[Start Data to process]

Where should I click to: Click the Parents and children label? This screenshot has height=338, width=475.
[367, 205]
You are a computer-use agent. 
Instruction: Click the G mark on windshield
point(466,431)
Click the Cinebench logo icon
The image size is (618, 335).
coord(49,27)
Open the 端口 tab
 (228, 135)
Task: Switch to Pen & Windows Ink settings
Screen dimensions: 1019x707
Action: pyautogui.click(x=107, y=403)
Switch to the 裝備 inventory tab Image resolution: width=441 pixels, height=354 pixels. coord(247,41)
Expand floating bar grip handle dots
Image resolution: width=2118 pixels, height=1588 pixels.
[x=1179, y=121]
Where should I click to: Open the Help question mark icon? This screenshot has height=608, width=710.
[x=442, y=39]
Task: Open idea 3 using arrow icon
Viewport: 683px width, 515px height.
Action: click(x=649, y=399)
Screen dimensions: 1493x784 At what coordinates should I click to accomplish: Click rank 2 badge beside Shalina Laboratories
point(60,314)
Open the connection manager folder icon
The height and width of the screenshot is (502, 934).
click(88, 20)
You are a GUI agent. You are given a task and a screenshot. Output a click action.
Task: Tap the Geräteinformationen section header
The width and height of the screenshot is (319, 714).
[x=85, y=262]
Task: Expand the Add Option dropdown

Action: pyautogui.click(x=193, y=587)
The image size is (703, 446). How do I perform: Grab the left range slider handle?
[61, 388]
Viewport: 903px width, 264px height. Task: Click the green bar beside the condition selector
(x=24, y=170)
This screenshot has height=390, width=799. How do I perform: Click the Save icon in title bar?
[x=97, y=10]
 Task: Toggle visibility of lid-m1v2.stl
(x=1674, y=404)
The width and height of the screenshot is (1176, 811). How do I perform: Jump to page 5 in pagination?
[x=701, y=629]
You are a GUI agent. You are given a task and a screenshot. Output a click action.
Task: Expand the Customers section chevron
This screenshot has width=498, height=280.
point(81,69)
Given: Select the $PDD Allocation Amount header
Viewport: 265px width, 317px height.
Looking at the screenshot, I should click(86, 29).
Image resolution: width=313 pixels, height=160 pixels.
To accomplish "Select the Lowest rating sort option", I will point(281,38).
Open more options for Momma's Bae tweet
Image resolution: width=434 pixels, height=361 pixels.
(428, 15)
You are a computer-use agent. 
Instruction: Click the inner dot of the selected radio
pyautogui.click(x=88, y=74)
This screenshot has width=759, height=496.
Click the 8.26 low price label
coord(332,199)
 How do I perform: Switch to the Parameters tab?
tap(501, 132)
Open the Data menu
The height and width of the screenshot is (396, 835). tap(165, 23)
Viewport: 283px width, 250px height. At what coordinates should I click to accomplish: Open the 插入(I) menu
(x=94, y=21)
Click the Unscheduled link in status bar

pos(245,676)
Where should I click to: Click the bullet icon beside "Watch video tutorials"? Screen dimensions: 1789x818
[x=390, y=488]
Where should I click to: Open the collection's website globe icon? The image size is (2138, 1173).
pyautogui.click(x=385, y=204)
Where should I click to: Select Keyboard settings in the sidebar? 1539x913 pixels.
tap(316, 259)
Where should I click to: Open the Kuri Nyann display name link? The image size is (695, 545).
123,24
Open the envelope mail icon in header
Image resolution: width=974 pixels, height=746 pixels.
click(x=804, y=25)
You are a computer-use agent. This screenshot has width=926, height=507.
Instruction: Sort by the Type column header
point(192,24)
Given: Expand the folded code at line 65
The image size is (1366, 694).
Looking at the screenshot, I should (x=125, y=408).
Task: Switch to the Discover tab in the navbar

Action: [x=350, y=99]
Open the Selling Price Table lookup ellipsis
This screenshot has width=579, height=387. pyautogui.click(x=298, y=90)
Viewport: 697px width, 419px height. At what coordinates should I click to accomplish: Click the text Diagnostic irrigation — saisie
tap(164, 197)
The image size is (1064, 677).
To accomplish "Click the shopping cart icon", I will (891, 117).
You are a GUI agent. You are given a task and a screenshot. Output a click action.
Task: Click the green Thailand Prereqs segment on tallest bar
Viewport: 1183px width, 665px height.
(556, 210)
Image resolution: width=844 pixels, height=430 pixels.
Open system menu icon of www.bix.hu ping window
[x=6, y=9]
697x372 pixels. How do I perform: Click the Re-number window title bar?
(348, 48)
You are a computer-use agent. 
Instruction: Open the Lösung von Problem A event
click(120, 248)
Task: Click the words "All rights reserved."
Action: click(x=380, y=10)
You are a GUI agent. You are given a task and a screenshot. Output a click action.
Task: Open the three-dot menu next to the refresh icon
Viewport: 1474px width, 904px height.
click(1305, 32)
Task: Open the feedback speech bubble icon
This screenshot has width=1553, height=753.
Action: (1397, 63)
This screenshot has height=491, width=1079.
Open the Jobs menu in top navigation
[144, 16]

[End Data to process]

Edit every one of the records so that "GUI agent" becomes "screen-navigation agent" wherever it occurs, keeping every other line unchanged.

The solution
Where should I click to: Click the Parents and children label? This screenshot has height=338, width=475.
[367, 205]
You are a computer-use agent. 
Instruction: Click the G mark on windshield
point(466,431)
Click the Cinebench logo icon
The image size is (618, 335).
coord(49,27)
Open the 端口 tab
 (228, 135)
Task: Switch to Pen & Windows Ink settings
Screen dimensions: 1019x707
Action: pyautogui.click(x=107, y=403)
Switch to the 裝備 inventory tab Image resolution: width=441 pixels, height=354 pixels. coord(247,41)
Expand floating bar grip handle dots
Image resolution: width=2118 pixels, height=1588 pixels.
[x=1179, y=121]
Where should I click to: Open the Help question mark icon? This screenshot has height=608, width=710.
[x=442, y=39]
Task: Open idea 3 using arrow icon
Viewport: 683px width, 515px height.
Action: click(x=649, y=399)
Screen dimensions: 1493x784 At what coordinates should I click to accomplish: Click rank 2 badge beside Shalina Laboratories
point(60,314)
Open the connection manager folder icon
The height and width of the screenshot is (502, 934).
click(88, 20)
You are a screen-navigation agent. You are given a task and a screenshot. Output a click action.
Task: Tap the Geräteinformationen section header
The width and height of the screenshot is (319, 714).
[x=85, y=262]
Task: Expand the Add Option dropdown

Action: pyautogui.click(x=193, y=587)
The image size is (703, 446). How do I perform: Grab the left range slider handle?
[61, 388]
Viewport: 903px width, 264px height. Task: Click the green bar beside the condition selector
(x=24, y=170)
This screenshot has height=390, width=799. How do I perform: Click the Save icon in title bar?
[x=97, y=10]
 Task: Toggle visibility of lid-m1v2.stl
(x=1674, y=404)
The width and height of the screenshot is (1176, 811). How do I perform: Jump to page 5 in pagination?
[x=701, y=629]
You are a screen-navigation agent. You are given a task and a screenshot. Output a click action.
Task: Expand the Customers section chevron
This screenshot has width=498, height=280.
point(81,69)
Given: Select the $PDD Allocation Amount header
Viewport: 265px width, 317px height.
Looking at the screenshot, I should click(86, 29).
Image resolution: width=313 pixels, height=160 pixels.
To accomplish "Select the Lowest rating sort option", I will point(281,38).
Open more options for Momma's Bae tweet
Image resolution: width=434 pixels, height=361 pixels.
(428, 15)
You are a computer-use agent. 
Instruction: Click the inner dot of the selected radio
pyautogui.click(x=88, y=74)
This screenshot has width=759, height=496.
Click the 8.26 low price label
coord(332,199)
 How do I perform: Switch to the Parameters tab?
tap(501, 132)
Open the Data menu
The height and width of the screenshot is (396, 835). tap(165, 23)
Viewport: 283px width, 250px height. At what coordinates should I click to accomplish: Open the 插入(I) menu
(x=94, y=21)
Click the Unscheduled link in status bar

pos(245,676)
Where should I click to: Click the bullet icon beside "Watch video tutorials"? Screen dimensions: 1789x818
[x=390, y=488]
Where should I click to: Open the collection's website globe icon? The image size is (2138, 1173).
pyautogui.click(x=385, y=204)
Where should I click to: Select Keyboard settings in the sidebar? 1539x913 pixels.
tap(316, 259)
Where should I click to: Open the Kuri Nyann display name link? The image size is (695, 545).
123,24
Open the envelope mail icon in header
Image resolution: width=974 pixels, height=746 pixels.
click(x=804, y=25)
You are a computer-use agent. This screenshot has width=926, height=507.
Instruction: Sort by the Type column header
point(192,24)
Given: Expand the folded code at line 65
The image size is (1366, 694).
Looking at the screenshot, I should (x=125, y=408).
Task: Switch to the Discover tab in the navbar

Action: [x=350, y=99]
Open the Selling Price Table lookup ellipsis
This screenshot has width=579, height=387. pyautogui.click(x=298, y=90)
Viewport: 697px width, 419px height. At what coordinates should I click to accomplish: Click the text Diagnostic irrigation — saisie
tap(164, 197)
The image size is (1064, 677).
To accomplish "Click the shopping cart icon", I will (891, 117).
You are a screen-navigation agent. You are given a task and a screenshot. Output a click action.
Task: Click the green Thailand Prereqs segment on tallest bar
Viewport: 1183px width, 665px height.
(556, 210)
Image resolution: width=844 pixels, height=430 pixels.
Open system menu icon of www.bix.hu ping window
[x=6, y=9]
697x372 pixels. How do I perform: Click the Re-number window title bar?
(348, 48)
You are a computer-use agent. 
Instruction: Open the Lösung von Problem A event
click(120, 248)
Task: Click the words "All rights reserved."
Action: click(x=380, y=10)
You are a screen-navigation agent. You are given a task and a screenshot. Output a click action.
Task: Open the three-dot menu next to the refresh icon
Viewport: 1474px width, 904px height.
click(1305, 32)
Task: Open the feedback speech bubble icon
This screenshot has width=1553, height=753.
Action: (1397, 63)
This screenshot has height=491, width=1079.
Open the Jobs menu in top navigation
[144, 16]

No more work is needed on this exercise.